The Hayabusa2 spacecraft recently traveled to the nearby carbonaceous asteroid Ryugu to collect samples and return them to Earth for laboratory analysis. Morota et al. describe Hayabusa2's first sample collection, taken during a brief touchdown on Ryugu's surface. Close-up images and video taken during the sampling process allowed the authors to investigate the surface colors and morphology on a small scale. Relating these to the surface craters and stratigraphy constrains the evolution of Ryugu. The authors conclude that the asteroid experienced a prior period of strong solar heating caused by changes in its orbit. The sample is expected to arrive on Earth in December 2020.
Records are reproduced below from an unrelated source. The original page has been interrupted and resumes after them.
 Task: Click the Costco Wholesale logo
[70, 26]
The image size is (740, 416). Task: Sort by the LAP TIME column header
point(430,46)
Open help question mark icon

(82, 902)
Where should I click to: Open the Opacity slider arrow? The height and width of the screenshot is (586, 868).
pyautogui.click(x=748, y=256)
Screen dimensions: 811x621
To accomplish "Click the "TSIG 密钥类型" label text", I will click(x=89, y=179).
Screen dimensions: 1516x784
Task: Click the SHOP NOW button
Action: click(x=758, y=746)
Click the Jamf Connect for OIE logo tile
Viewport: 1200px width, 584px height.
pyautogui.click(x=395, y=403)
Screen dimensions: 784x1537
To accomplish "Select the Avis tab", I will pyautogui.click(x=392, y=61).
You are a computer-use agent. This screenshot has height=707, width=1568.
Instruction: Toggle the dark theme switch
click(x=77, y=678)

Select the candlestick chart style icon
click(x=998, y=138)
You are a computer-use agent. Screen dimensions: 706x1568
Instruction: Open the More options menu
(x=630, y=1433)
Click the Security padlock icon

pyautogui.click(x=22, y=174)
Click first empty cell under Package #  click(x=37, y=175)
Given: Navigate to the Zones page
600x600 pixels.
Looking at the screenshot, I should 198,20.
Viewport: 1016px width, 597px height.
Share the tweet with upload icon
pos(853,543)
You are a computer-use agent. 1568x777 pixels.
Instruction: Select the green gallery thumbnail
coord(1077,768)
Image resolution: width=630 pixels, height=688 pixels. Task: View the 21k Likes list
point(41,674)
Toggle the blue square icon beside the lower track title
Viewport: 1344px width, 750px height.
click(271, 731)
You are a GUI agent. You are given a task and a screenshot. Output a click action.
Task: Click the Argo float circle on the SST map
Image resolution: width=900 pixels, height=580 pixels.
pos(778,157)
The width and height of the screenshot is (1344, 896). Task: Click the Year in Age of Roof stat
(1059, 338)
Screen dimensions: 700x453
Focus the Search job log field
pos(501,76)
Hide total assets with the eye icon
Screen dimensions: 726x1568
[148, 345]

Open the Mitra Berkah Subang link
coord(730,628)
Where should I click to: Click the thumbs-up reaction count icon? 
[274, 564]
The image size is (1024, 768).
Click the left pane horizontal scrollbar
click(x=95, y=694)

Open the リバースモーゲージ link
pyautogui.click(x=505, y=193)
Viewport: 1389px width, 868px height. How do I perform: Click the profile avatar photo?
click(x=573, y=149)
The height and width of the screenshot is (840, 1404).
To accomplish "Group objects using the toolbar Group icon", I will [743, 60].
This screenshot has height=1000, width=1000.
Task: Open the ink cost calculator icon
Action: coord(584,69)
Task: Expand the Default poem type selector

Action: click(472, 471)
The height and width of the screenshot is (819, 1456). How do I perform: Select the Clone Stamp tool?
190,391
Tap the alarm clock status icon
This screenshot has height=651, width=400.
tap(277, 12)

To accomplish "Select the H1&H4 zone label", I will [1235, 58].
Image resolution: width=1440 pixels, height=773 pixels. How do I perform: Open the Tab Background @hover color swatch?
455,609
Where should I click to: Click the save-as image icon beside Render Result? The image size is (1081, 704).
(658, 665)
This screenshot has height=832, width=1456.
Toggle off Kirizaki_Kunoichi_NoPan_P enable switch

Science, this issue p. 654


The near-Earth asteroid (162173) Ryugu is thought to be a primitive carbonaceous object that contains hydrated minerals and organic molecules. We report sample collection from Ryugu’s surface by the Hayabusa2 spacecraft on 21 February 2019. Touchdown images and global observations of surface colors are used to investigate the stratigraphy of the surface around the sample location and across Ryugu. Latitudinal color variations suggest the reddening of exposed surface material by solar heating and/or space weathering. Immediately after touchdown, Hayabusa2’s thrusters disturbed dark, fine grains that originate from the redder materials. The stratigraphic relationship between identified craters and the redder material indicates that surface reddening occurred over a short period of time. We suggest that Ryugu previously experienced an orbital excursion near the Sun.